--- START ---
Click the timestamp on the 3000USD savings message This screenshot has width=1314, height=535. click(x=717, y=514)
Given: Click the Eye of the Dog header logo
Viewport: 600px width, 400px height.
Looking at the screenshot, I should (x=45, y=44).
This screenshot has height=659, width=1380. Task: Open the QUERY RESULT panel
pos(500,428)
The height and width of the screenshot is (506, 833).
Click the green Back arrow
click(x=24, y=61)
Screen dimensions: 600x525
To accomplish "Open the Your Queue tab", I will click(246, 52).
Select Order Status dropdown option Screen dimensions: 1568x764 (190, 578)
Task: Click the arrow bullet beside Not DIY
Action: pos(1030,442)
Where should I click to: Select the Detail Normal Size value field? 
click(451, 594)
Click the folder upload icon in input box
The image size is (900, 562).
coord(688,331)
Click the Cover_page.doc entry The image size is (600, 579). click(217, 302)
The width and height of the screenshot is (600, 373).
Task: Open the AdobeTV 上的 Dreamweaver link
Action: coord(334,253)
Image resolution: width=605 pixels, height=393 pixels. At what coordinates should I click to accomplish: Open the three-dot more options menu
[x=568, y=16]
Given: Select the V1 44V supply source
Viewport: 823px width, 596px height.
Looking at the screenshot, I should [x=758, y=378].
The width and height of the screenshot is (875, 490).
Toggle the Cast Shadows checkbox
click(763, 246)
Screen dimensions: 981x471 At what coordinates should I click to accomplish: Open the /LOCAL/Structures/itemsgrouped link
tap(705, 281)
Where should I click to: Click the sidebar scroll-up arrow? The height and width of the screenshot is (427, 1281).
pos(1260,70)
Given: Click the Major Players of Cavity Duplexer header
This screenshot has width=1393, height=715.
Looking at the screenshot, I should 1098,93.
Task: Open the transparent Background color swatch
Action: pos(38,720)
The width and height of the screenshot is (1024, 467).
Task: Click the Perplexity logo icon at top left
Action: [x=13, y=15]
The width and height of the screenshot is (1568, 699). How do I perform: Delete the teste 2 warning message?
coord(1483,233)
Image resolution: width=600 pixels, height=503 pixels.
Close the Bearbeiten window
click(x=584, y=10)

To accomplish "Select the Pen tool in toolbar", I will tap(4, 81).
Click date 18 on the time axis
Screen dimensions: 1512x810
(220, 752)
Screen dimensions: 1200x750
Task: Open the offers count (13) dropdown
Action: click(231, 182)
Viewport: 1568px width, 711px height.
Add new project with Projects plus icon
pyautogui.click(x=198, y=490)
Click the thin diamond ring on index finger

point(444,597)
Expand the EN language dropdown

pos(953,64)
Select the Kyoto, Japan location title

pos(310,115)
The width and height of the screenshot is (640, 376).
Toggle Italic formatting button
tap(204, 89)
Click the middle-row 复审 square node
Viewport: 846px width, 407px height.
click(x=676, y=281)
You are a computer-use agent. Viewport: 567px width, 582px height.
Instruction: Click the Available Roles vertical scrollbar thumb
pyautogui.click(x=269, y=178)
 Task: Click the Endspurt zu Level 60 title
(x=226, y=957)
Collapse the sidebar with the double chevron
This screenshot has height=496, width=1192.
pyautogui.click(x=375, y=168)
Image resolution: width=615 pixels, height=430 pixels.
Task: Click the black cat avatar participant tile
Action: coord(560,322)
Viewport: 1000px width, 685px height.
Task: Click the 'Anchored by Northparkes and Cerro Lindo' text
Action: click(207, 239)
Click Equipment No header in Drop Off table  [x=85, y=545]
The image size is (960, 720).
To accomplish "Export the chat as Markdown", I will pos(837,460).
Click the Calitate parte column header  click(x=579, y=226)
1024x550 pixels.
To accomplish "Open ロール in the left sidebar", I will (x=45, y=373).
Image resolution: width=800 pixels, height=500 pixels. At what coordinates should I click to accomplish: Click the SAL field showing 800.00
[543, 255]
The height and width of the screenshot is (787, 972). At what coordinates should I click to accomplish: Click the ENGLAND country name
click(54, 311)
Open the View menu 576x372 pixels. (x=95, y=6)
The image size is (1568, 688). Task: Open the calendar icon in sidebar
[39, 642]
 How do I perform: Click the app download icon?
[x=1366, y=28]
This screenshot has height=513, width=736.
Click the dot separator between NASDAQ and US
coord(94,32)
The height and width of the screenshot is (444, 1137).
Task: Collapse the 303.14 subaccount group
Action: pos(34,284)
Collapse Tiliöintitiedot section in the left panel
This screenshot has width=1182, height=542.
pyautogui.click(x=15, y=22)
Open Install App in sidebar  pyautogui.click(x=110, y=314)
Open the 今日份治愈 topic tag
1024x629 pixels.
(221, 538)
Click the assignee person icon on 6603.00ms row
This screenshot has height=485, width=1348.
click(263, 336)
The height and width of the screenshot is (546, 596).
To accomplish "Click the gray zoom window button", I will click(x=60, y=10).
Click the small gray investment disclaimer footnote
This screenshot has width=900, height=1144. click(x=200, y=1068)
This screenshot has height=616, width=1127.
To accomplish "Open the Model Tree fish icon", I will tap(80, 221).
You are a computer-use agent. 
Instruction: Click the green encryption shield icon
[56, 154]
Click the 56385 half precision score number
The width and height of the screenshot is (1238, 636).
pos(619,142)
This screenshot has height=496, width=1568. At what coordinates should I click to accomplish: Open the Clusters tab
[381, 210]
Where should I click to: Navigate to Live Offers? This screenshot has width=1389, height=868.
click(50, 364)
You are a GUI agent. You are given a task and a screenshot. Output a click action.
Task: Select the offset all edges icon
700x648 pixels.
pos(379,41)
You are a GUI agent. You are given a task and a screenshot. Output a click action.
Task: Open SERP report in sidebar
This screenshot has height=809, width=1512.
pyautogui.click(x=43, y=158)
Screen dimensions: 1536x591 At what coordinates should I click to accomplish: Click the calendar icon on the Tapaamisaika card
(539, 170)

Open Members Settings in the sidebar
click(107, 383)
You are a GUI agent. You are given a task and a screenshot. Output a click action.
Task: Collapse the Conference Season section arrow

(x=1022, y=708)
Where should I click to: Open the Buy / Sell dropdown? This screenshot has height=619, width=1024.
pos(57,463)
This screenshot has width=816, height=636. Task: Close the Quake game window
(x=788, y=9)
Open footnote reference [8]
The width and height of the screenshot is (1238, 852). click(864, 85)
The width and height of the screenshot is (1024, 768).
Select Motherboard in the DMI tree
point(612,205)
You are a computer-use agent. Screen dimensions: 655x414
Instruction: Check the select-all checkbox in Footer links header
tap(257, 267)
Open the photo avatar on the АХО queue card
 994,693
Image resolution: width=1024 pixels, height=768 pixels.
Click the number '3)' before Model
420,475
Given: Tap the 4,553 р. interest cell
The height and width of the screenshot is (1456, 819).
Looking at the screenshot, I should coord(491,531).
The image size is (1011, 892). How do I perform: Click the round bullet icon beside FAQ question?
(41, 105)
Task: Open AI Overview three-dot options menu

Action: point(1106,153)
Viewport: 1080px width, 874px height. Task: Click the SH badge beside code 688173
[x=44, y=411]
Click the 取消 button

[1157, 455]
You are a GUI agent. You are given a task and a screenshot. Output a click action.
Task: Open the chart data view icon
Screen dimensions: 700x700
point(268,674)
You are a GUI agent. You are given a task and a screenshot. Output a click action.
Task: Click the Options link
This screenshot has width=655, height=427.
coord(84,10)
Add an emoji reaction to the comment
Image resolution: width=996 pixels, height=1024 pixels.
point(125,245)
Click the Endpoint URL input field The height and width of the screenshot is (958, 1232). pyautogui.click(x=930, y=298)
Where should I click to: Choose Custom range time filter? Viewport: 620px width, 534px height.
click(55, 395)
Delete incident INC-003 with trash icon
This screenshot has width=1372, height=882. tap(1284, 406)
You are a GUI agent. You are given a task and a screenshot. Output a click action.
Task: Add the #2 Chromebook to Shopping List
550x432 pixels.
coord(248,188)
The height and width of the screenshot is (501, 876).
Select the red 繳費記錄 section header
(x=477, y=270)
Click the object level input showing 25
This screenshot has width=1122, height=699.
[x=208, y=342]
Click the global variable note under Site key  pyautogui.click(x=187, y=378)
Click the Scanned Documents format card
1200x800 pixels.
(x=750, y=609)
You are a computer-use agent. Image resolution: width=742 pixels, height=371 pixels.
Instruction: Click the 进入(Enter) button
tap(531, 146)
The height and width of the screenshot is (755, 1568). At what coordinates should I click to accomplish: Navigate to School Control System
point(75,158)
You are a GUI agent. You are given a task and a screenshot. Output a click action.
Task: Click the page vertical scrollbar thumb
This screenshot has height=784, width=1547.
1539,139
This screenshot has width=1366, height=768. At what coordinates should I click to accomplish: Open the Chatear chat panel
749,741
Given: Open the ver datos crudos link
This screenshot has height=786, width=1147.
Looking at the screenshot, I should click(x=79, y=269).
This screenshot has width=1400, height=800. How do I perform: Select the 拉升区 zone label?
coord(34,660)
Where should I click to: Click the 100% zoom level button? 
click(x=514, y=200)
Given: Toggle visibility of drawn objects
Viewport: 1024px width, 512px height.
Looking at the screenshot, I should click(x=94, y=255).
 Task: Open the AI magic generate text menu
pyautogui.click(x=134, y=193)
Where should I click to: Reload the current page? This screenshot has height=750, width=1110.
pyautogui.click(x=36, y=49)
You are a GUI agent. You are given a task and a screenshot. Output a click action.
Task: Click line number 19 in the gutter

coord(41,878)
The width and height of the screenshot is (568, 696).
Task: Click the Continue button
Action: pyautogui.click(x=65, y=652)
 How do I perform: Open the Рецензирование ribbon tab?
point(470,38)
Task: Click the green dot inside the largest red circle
--- END ---
Task to carry out: Could you repeat exactly the lines in the listing above from the one with "Task: Select the offset all edges icon" down to the one with "Click the Endpoint"? Include both of those lines.

Expected answer:
Task: Select the offset all edges icon
700x648 pixels.
pos(379,41)
You are a GUI agent. You are given a task and a screenshot. Output a click action.
Task: Open SERP report in sidebar
This screenshot has height=809, width=1512.
pyautogui.click(x=43, y=158)
Screen dimensions: 1536x591 At what coordinates should I click to accomplish: Click the calendar icon on the Tapaamisaika card
(539, 170)

Open Members Settings in the sidebar
click(107, 383)
You are a GUI agent. You are given a task and a screenshot. Output a click action.
Task: Collapse the Conference Season section arrow

(x=1022, y=708)
Where should I click to: Open the Buy / Sell dropdown? This screenshot has height=619, width=1024.
pos(57,463)
This screenshot has width=816, height=636. Task: Close the Quake game window
(x=788, y=9)
Open footnote reference [8]
The width and height of the screenshot is (1238, 852). click(864, 85)
The width and height of the screenshot is (1024, 768).
Select Motherboard in the DMI tree
point(612,205)
You are a computer-use agent. Screen dimensions: 655x414
Instruction: Check the select-all checkbox in Footer links header
tap(257, 267)
Open the photo avatar on the АХО queue card
 994,693
Image resolution: width=1024 pixels, height=768 pixels.
Click the number '3)' before Model
420,475
Given: Tap the 4,553 р. interest cell
The height and width of the screenshot is (1456, 819).
Looking at the screenshot, I should coord(491,531).
The image size is (1011, 892). How do I perform: Click the round bullet icon beside FAQ question?
(41, 105)
Task: Open AI Overview three-dot options menu

Action: point(1106,153)
Viewport: 1080px width, 874px height. Task: Click the SH badge beside code 688173
[x=44, y=411]
Click the 取消 button

[1157, 455]
You are a GUI agent. You are given a task and a screenshot. Output a click action.
Task: Open the chart data view icon
Screen dimensions: 700x700
point(268,674)
You are a GUI agent. You are given a task and a screenshot. Output a click action.
Task: Click the Options link
This screenshot has width=655, height=427.
coord(84,10)
Add an emoji reaction to the comment
Image resolution: width=996 pixels, height=1024 pixels.
point(125,245)
Click the Endpoint URL input field The height and width of the screenshot is (958, 1232). pyautogui.click(x=930, y=298)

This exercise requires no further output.